What the exercise asks
Copy the passage below on render and generator plugins in slab3d word for word, in full.

Page extract
****************************************

Render and Generator Plugins All audio rendering in slab3d is performed with render plugins (rplugins). The base class of all rplugins is CRPlugIn. The default rplugins are built into the srapi library. Additional rplugins can be built as DLLs and placed in the SRAPI-based executable directory. All rplugins found in this directory will be read into memory when a CSRAPI object is allocated. The SRAPI Render Functions exist for querying and selecting rplugins. Through the CSRAPI class, rplugins are given access to SRAPI's scene parameters, input delay lines, and output stream. The rplugin DLL and CSRAPI interface is only supported by SRAPI; rplugins can be created and used as CRPlugIn subclasses in slabwire. All signal generation in slab3d is performed with generator plugins (gplugins). Similar to rplugins, gplugins are subclassed from CGPlugIn, built as DLLs, and placed in the slab3d-based executable directory. A gplugin DLL directory can also be specified when allocating a generator. gplugins are completely implemented in slabwire and are thus accessible from both slabwire and SRAPI. See Also: CSRAPI, CRPlugIn, CGPlugIn, and gslab.h in the SRAPI Reference Manual.

****************************************

Supplied data

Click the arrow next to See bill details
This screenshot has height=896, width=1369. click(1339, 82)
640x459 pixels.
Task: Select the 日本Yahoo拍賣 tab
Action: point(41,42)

****************************************

Exercise answer
Render and Generator Plugins All audio rendering in slab3d is performed with render plugins (rplugins). The base class of all rplugins is CRPlugIn. The default rplugins are built into the srapi library. Additional rplugins can be built as DLLs and placed in the SRAPI-based executable directory. All rplugins found in this directory will be read into memory when a CSRAPI object is allocated. The SRAPI Render Functions exist for querying and selecting rplugins. Through the CSRAPI class, rplugins are given access to SRAPI's scene parameters, input delay lines, and output stream. The rplugin DLL and CSRAPI interface is only supported by SRAPI; rplugins can be created and used as CRPlugIn subclasses in slabwire. All signal generation in slab3d is performed with generator plugins (gplugins). Similar to rplugins, gplugins are subclassed from CGPlugIn, built as DLLs, and placed in the slab3d-based executable directory. A gplugin DLL directory can also be specified when allocating a generator. gplugins are completely implemented in slabwire and are thus accessible from both slabwire and SRAPI. See Also: CSRAPI, CRPlugIn, CGPlugIn, and gslab.h in the SRAPI Reference Manual.